> _Task brief_:
From the line that contains "Where should I" to the last line of the data below, transcribe every line exactly. Do not include the pictures.

> _Data for processing_:
--------------------

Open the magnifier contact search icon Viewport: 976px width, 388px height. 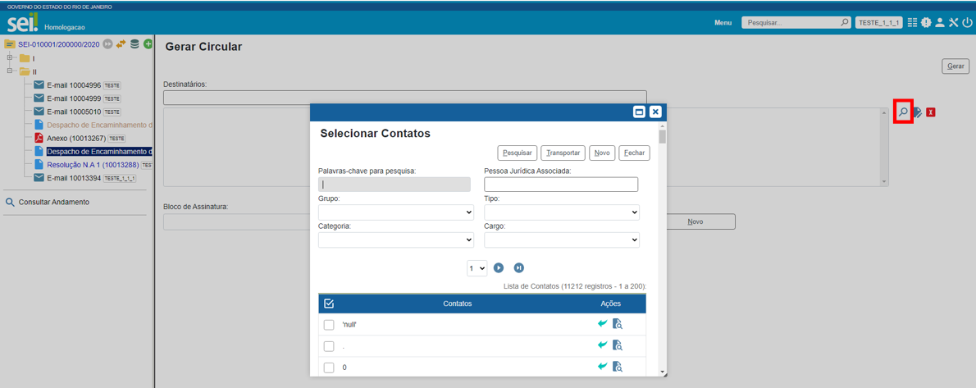(903, 112)

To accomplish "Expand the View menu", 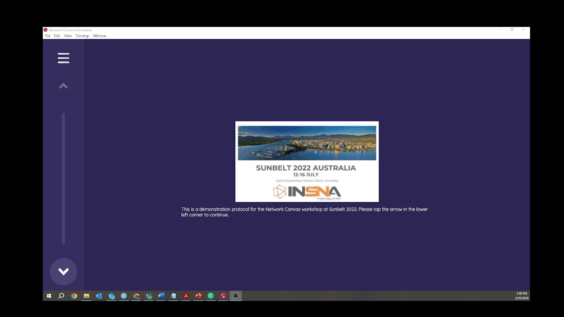I will [x=68, y=36].
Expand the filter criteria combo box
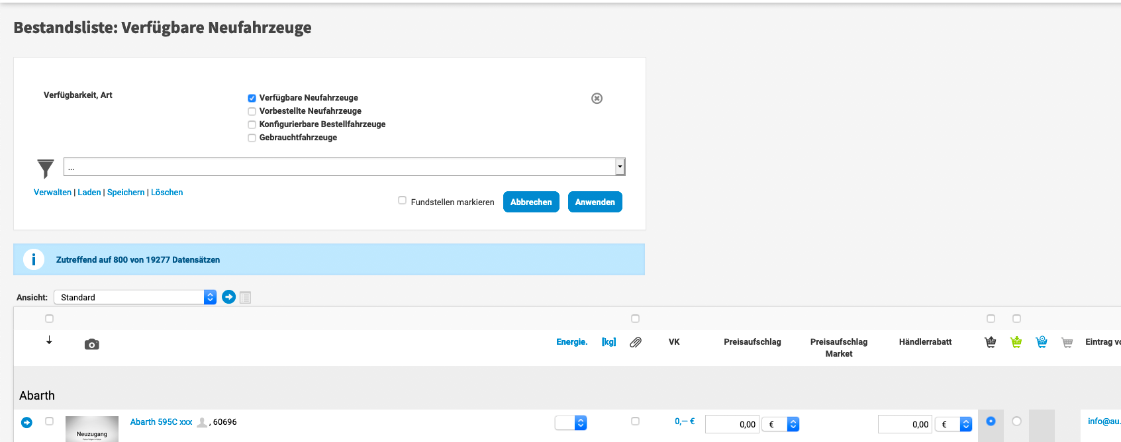The height and width of the screenshot is (442, 1121). coord(620,167)
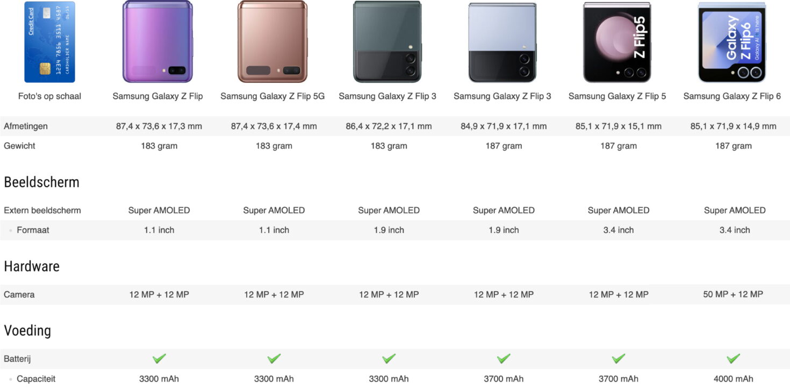The width and height of the screenshot is (790, 389).
Task: Click the Samsung Galaxy Z Flip 5 name
Action: click(617, 96)
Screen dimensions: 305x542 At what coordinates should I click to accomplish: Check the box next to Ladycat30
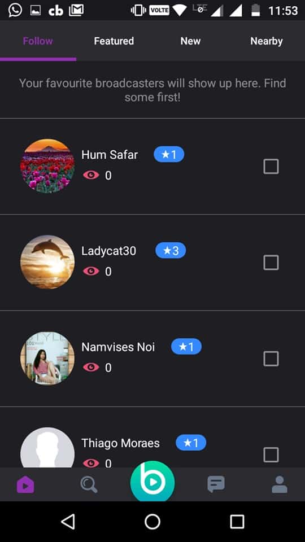tap(271, 263)
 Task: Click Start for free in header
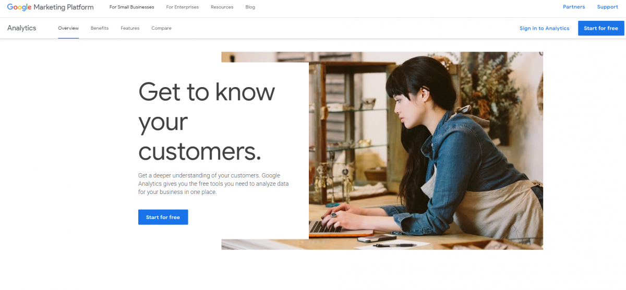tap(601, 28)
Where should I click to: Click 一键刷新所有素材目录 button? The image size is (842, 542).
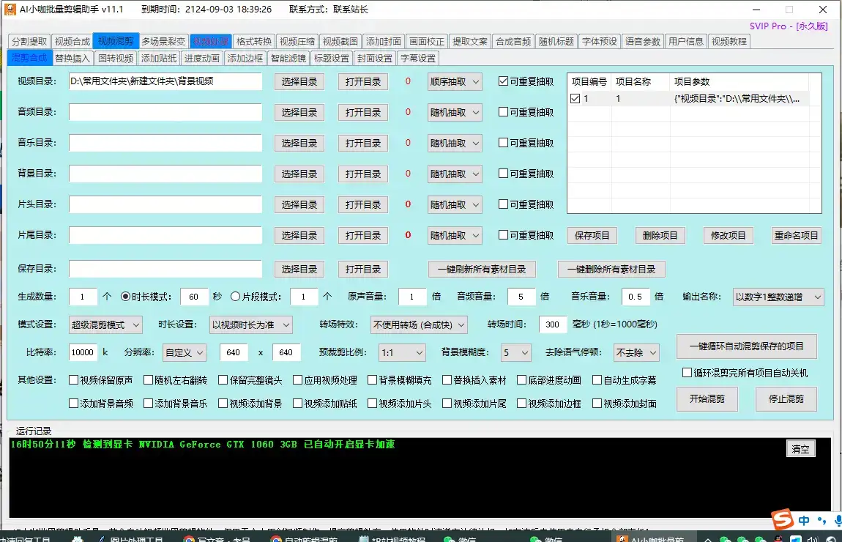[482, 269]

--------------------

> _Result for this task_:
Where should I click to: Click 一键刷新所有素材目录 button? The image size is (842, 542).
[482, 269]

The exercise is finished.